At the end of the day, most requirements can be grouped into ‘how good is it?’ That is what most users of these devices want to know. Armed with this information, they compare it to what they need, i.e. the tolerances of the items used to check or measure. To keep things simple, if this is your situation, what you want is a functional calibration to determine if the item involved is good enough for your work. If the device does not meet all critical criteria of a specification, it will show in the answer from the lab as to how precise it is.
In some cases, an instrument may not come close to the values outlined in a specification but is more than adequate for your needs. If you’ve requested your calibration source to calibrate it to a specification it could be rejected because of that requirement. Explaining to a quality auditor why it doesn’t matter can be a challenge so skip the new specs and ask for a functional calibration.
If your company uses a lot of ZZ tolerance pin gages as go/nogo gages they live in a world of their own that you should be aware of. They were never intended to be cheap substitutes for regular go/nogo gages and thus do not meet similar criteria. For example, regular go/nogo gages are expected to be within published specs for diameter over their length but the ZZ versions allow for approximately the first 1/4” from each end to be undersize and still considered satisfactory. Not a problem if you’re using them on through holes but useless for blind bore diameter checks. Ensure your calibration source knows this or you’ll end up with a lot of good, but rejected pins.
And speaking of ZZ tolerance pins in sets, there’s a good reason why they are so low in cost: volume. They are usually not inspected 100% for size for the same reasons many of the components they are used to check are not. And when they are, the lab doing the work is doing so on a one-off basis and are unable to amortize the setup costs over fifty or more pins of the same size. That is why they are cheaper to buy as new than to calibrate them.

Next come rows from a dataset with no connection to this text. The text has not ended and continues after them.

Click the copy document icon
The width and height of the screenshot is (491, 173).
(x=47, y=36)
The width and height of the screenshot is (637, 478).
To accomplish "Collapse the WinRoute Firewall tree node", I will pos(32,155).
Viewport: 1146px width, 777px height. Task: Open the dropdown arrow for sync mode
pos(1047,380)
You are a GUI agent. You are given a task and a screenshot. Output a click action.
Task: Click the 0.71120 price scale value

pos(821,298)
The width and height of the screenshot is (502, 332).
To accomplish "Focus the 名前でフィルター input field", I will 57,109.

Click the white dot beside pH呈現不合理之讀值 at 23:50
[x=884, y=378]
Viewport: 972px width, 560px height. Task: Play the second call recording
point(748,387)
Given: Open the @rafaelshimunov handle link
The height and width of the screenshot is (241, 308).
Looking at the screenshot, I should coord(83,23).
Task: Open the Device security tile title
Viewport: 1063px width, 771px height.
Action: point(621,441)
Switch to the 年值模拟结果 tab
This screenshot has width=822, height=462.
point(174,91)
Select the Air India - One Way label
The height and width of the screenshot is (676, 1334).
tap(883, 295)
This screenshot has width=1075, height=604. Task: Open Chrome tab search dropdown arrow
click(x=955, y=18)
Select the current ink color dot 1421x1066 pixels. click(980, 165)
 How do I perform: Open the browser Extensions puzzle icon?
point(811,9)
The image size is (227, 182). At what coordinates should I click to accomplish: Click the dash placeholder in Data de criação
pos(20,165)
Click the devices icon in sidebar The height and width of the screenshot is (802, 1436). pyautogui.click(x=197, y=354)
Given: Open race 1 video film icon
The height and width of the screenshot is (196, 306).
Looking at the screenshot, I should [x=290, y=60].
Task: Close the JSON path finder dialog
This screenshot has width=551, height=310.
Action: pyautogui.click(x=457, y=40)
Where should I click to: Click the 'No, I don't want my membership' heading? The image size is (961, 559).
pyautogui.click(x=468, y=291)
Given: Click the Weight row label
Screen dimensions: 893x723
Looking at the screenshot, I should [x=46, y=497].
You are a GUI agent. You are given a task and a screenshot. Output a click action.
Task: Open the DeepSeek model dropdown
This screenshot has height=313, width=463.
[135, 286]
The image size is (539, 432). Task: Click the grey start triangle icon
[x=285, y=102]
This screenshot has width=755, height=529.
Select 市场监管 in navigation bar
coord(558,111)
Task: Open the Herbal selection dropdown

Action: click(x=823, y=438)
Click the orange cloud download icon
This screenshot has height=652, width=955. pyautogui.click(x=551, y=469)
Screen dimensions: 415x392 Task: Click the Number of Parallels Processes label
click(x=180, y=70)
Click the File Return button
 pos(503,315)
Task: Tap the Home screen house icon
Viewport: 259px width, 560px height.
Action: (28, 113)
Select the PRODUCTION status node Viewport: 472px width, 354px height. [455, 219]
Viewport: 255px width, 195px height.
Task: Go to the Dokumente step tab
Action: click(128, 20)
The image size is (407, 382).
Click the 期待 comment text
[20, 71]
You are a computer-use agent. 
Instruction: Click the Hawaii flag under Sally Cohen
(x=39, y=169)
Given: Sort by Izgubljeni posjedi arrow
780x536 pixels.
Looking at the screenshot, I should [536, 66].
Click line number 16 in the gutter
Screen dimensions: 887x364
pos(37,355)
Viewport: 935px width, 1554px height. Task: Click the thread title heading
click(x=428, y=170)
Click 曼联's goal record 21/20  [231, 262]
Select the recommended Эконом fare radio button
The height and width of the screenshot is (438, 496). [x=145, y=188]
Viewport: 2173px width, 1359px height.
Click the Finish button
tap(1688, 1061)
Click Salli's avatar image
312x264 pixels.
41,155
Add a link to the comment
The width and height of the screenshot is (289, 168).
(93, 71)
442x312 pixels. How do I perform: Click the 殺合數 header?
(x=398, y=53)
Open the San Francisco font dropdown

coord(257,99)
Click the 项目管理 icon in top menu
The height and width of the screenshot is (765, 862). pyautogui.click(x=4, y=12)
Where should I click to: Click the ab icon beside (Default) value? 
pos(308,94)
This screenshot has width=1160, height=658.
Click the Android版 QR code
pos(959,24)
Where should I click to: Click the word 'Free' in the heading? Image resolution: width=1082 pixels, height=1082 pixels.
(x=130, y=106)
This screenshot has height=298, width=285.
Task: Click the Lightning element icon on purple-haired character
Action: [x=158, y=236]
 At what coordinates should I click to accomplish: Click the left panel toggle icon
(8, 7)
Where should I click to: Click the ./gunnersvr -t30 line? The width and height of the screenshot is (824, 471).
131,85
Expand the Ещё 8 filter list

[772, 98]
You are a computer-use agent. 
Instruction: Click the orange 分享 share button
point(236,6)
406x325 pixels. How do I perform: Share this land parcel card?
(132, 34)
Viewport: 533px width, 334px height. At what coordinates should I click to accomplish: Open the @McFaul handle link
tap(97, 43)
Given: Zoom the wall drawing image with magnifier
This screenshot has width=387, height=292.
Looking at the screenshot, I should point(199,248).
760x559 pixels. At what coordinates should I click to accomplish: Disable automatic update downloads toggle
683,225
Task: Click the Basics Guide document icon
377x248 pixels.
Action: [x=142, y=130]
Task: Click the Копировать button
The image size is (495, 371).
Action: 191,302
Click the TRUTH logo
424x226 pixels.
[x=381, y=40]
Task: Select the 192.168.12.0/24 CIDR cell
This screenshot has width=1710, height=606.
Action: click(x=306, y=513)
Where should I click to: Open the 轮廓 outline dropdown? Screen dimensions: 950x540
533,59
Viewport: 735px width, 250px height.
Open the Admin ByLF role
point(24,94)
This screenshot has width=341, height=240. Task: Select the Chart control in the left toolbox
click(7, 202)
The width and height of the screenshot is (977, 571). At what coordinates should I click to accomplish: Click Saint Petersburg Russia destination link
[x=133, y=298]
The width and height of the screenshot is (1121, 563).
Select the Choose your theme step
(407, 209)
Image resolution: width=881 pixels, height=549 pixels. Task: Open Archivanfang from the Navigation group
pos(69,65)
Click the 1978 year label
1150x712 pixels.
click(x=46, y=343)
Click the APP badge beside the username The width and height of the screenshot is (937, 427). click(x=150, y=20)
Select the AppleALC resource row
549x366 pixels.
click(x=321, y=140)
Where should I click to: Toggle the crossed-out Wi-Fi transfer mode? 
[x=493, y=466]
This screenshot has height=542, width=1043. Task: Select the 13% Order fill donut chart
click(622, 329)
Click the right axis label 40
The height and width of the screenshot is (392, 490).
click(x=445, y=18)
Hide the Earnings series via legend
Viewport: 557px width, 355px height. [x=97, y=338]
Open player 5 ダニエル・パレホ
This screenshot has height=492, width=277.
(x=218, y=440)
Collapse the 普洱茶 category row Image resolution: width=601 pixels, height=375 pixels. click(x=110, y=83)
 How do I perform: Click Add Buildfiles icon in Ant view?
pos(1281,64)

When it comes to thread plug gages—you knew I’d get here sooner than later—if you ask for them calibrated in accordance with the standard they’ve been made to, the cost of doing so would be many times the price they cost to buy. This is due to the many elements involved that would have to be verified, some of which few labs have the capability of doing to the level of precision required. The default calibration is simple pitch diameter since wear will show up in that reading first, but other elements can be just as critical and make the functional size quite different than simple PD.
Most labs automatically default to simple PD when asked to calibrate thread plugs but if you’re having difficulties with thread inspection, you may need more detailed calibration at a higher cost.
And, as I’ve mentioned before, thread ring gage calibration is, by default, done by use of a setting plug gage. Direct measurement of adjustable thread ring gages will never produce a functional calibration of such gages so you should always stipulate that a setting plug to the appropriate ASME standard is used.